Page:
--- start ---

# Chapter 39. Reflection Operators

# Chapter 39. Reflection Operators

A reflection operator is a linear operator that mirrors vectors across a subspace. In Euclidean geometry, a reflection fixes the mirror subspace and reverses the perpendicular direction. Applying the same reflection twice returns every vector to its original position. Thus a reflection is an involution:

$$
R^2=I.
$$

In an inner product space, the most common reflection is across a hyperplane through the origin. A Householder reflection has the form

$$
H=I-2uu^T
$$

when \(u\) is a unit normal vector. It reflects vectors across the hyperplane perpendicular to \(u\). Reflections are orthogonal transformations, so they preserve lengths and angles.

## 39.1 Reflection Across a Line

Consider the reflection of \(\mathbb{R}^2\) across the \(x\)-axis. It sends

$$
\begin{bmatrix}
x\\
y
\end{bmatrix}
$$

to

$$
\begin{bmatrix}
x\\
-y
\end{bmatrix}.
$$

The corresponding matrix is

$$
R=
\begin{bmatrix}
1 & 0\\
0 & -1
\end{bmatrix}.
$$

The \(x\)-axis is fixed pointwise. Every vector on the \(x\)-axis has the form

$$
\begin{bmatrix}
x\\
0
\end{bmatrix},
$$

and

$$
R
\begin{bmatrix}
x\\
0
\end{bmatrix} =
\begin{bmatrix}
x\\
0
\end{bmatrix}.
$$

The perpendicular direction is reversed:

$$
R
\begin{bmatrix}
0\\
y
\end{bmatrix} =
\begin{bmatrix}
0\\
-y
\end{bmatrix}.
$$

Thus a reflection keeps one subspace and negates a complementary direction.

## 39.2 Reflection as a Linear Operator

Let \(V\) be a vector space. A reflection is usually an operator

$$
R:V\to V
$$

with two structural properties.

First, it is linear:

$$
R(u+v)=R(u)+R(v),
$$

and

$$
R(cv)=cR(v).
$$

Second, it is its own inverse:

$$
R^2=I.
$$

The equation \(R^2=I\) means

$$
R(R(v))=v
$$

for every \(v\in V\). Applying the same mirror operation twice restores the original vector.

--- end ---

Short task: Reproduce the passage of the reflection operators chapter that begins with "when \(u\) is" and ends with "lengths and angles.", changing "lengths and angles" to "norms and inner products".

Dataset excerpt:
--- start ---

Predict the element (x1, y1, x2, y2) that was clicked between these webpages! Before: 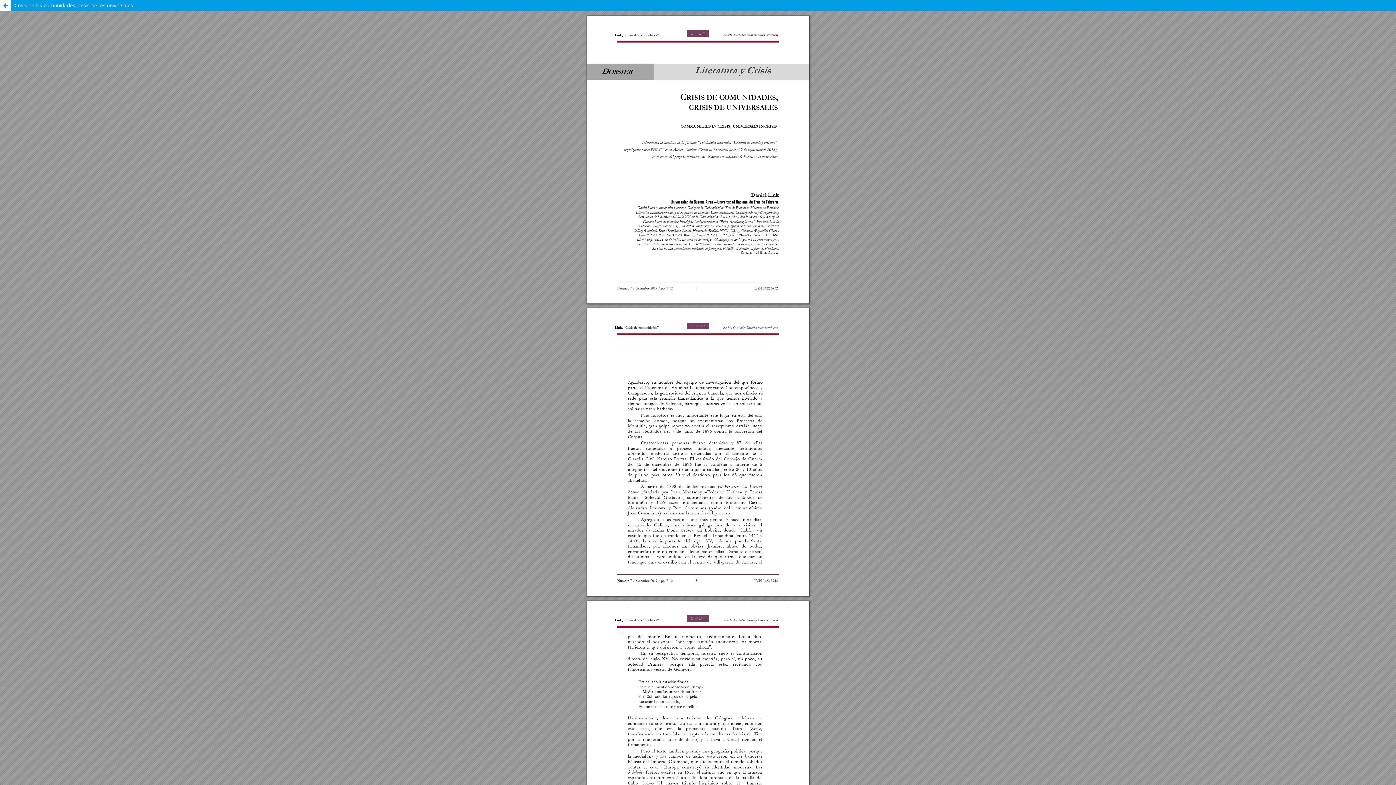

--- end ---

Answer to the problem:
when \(u\) is a unit normal vector. It reflects vectors across the hyperplane perpendicular to \(u\). Reflections are orthogonal transformations, so they preserve norms and inner products.